Pensions and Lifetime Savings Association (PLSA) welcomes the UK government’s Long-term Investment for Technology and Science (LIFTS) Initiative.
The LIFTS initiative will contribute £250m to encourage investments made in the science and technology industry by Defined Contribution (DC) pension schemes.
Pension fund participation will depend on the investment case of each proposition because fiduciary requirements require them to act in the best interests of scheme participants. But, the delivery options will succeed in achieving the goals of the LIFTS initiative if a strong investment case is offered.
These delivery methods include:
1. Investment collaboration and information exchange
2. Pari passu co-investment
3. Co-investment with capped returns for government
4. Management fee offset mechanism.
The PLSA says that options 3 and 4 are more desirable for DC schemes since they support the business case for investing in the industry. Options 1 and 2 are not compelling enough to draw attention in a market that is competitive. As it would help to achieve the best risk-adjusted returns, Option 3 will probably support an investment case. Option 4 received a lot of support from the members, but the PLSA advises the government to make it even better before implementing it to prevent the creation of an extra administrative burden.
The suggested fund or structure threshold is welcomed by the PLSA, and its members think that the minimal amount of 50 per cent would not significantly affect the outcome either way. The PLSA emphasises the need to prevent the creation of an undue administrative burden when determining whether investments fulfil the criteria of qualifying investments. The definition of qualifying investments is reasonable and acceptable.
The PLSA encourages members to communicate their opinions to the government directly, giving them a more complete picture of the possibility that DC schemes will participate in the initiative and submit suggestions. On the PLSA website, you can download the whole submission to the LIFTS initiative.
PLSA director policy & advocacy Nigel Peaple says: “It is sensible and reasonable for the Government to explore the degree of alignment between the long investment horizons of defined contribution pension schemes and open DB schemes with the capital needs of innovative UK companies.

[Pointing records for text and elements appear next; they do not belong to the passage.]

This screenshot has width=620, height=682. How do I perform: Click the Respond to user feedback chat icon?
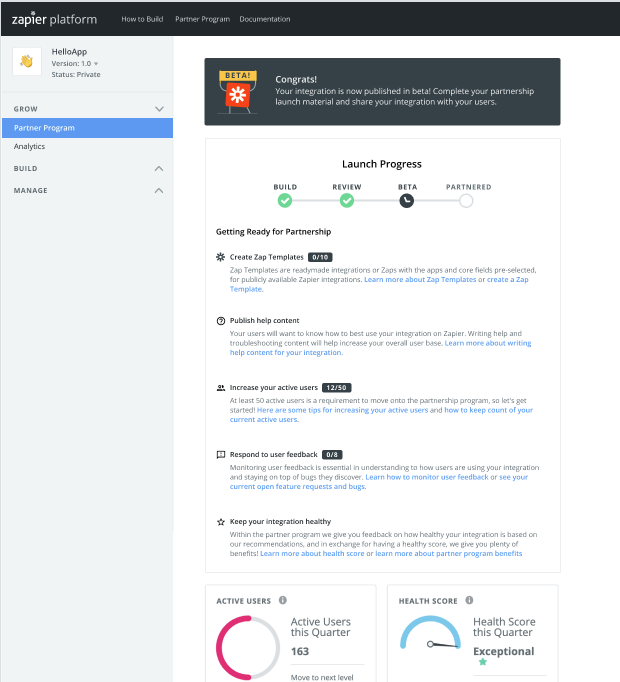(x=221, y=454)
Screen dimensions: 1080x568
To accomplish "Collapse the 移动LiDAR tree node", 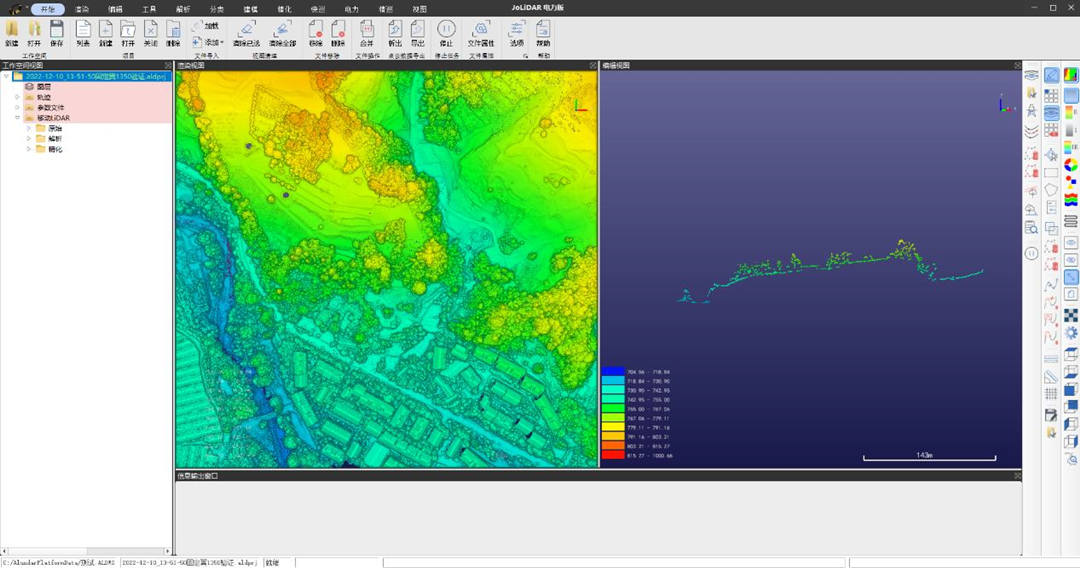I will (17, 118).
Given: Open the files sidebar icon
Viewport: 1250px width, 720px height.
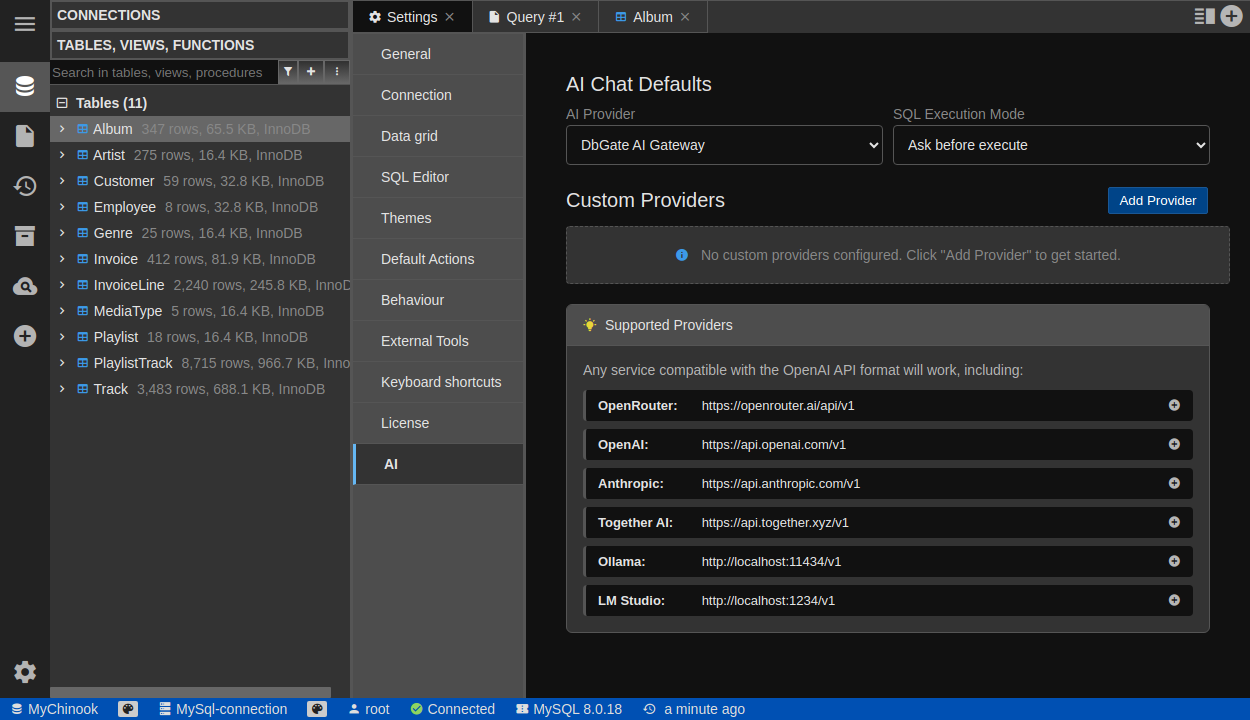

“As an industry we have been arguing for the reduction of barriers for pensions investing in illiquid assets for more than five years. In 2017 the Patient Review Capital panel proposed several initiatives on this topic and the PLSA was pleased to take part in the Productive Finance group and to help produce guidance for pension funds on this topic last November.
“LIFTS provides another useful step forward in the Government’s set of measures to support pension fund investment in illiquid assets. Others include the Long-Term Asset Fund (LTAF), changes to the charge cap regarding performance fees, and new illiquid asset reporting requirements. We expect them to all be helpful, although Government should recognise that it will take many months, and maybe some years, before they will materially affect investment behaviour.
“It must be stressed, however, that although greater choice of investment vehicles and additional incentives strengthen the investment case, pension fund participation will be dependent on the investment case of each proposition, given that they are rightly bound by their fiduciary duties to act in the interests of scheme members.”